ФРАГМЕНТ ДОКУМЕНТА:
::::::::

Военные сборы студенты нашего курса проходили в различных авиационных и радиотехнических училищах Войск ПВО страны. Мне выпало Киевское Высшее Инженерное Радиотехническое Училище - КВИРТУ. Оно находится на далекой окраине города, в микрорайоне с романтическим названием Сырец (или Нивки, или где-то посередине).
Опыт был крайне интересный, из этого летнего месяца я вынес убежденность, что советская власть на Украине, а значит и в СССР, накроется медным тазом очень скоро, лет через 10-20 (оказалось - 13).
Наша студенческая рота жила в казармах батальона обслуживания; мы могли наблюдать всю дурно пахнущую дедовщину, но нас она не касалась - вообще нас касалось из солдатской жизни только фантастическое воровство продуктов. Разворовывали процентов 80, примерно так, в основном прапор-начстоловой.
Над нами стояли 5 начальников, и их челдовеческие качества СТРОГО соотвествовали количеству звездочек на погонах (чем больше - тем подлее, и наоборот). Даже в том единственном случае, когда должностная иерархия не совпала с иерархией чинов - не нарушал этого закона: начальник сборов подполковник Даниленко был сухой, равнодушный и хамоватый службист, а замполит сборов полковник Василенко был бытовой подонок и идейный фашист.

::::::::

СТРОКИ НАБОРА ДАННЫХ:
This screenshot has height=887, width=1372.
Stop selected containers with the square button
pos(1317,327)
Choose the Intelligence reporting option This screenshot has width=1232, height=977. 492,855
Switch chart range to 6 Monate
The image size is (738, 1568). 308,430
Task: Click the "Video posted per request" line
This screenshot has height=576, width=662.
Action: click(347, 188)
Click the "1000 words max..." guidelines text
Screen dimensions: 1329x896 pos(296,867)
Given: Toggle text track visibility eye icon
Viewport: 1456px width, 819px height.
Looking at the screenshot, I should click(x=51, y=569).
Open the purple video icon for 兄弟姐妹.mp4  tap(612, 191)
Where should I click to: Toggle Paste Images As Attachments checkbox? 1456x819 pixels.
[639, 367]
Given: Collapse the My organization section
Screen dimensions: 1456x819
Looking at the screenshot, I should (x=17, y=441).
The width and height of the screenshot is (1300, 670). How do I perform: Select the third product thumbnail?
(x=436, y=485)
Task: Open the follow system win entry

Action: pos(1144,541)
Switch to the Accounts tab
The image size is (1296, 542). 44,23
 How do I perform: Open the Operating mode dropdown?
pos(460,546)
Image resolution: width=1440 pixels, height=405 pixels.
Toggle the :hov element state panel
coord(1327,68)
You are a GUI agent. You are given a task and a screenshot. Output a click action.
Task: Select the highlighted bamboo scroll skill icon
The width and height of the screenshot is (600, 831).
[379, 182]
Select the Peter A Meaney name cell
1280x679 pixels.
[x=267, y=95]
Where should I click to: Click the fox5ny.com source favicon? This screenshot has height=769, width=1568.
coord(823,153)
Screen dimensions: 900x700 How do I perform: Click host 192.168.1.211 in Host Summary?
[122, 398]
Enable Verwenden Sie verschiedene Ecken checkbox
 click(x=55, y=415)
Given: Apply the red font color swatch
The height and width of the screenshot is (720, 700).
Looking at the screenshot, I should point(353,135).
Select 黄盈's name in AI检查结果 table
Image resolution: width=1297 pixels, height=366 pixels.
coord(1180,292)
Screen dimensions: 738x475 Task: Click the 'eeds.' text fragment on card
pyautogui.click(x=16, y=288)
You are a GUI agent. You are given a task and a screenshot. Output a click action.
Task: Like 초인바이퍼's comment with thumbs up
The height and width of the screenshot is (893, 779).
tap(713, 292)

::::::::

ЧАСТИ УПРАЖНЕНИЯ:
1. Изложите фрагмент о военных сборах в двух предложениях.
2. Ответьте на вопросы по фрагменту о военных сборах:
(а) В каком микрорайоне находится училище?
(б) Какую долю продуктов, по оценке автора, разворовывали?
(в) Какое звание было у начальника сборов Даниленко?

ОТВЕТЫ К ЗАДАНИЯМ:
1. Студенты курса проходили военные сборы в училищах Войск ПВО, и автору досталось КВИРТУ на окраине Киева, откуда он вынес убежденность, что советская власть скоро рухнет. Студенческая рота жила в казармах батальона обслуживания, наблюдала дедовщину и сталкивалась с массовым воровством продуктов, а пятеро начальников, по словам автора, были тем подлее, чем больше звездочек у них на погонах.

2.
(а) Сырец (или Нивки, или где-то посередине).
(б) Примерно 80 процентов.
(в) Подполковник.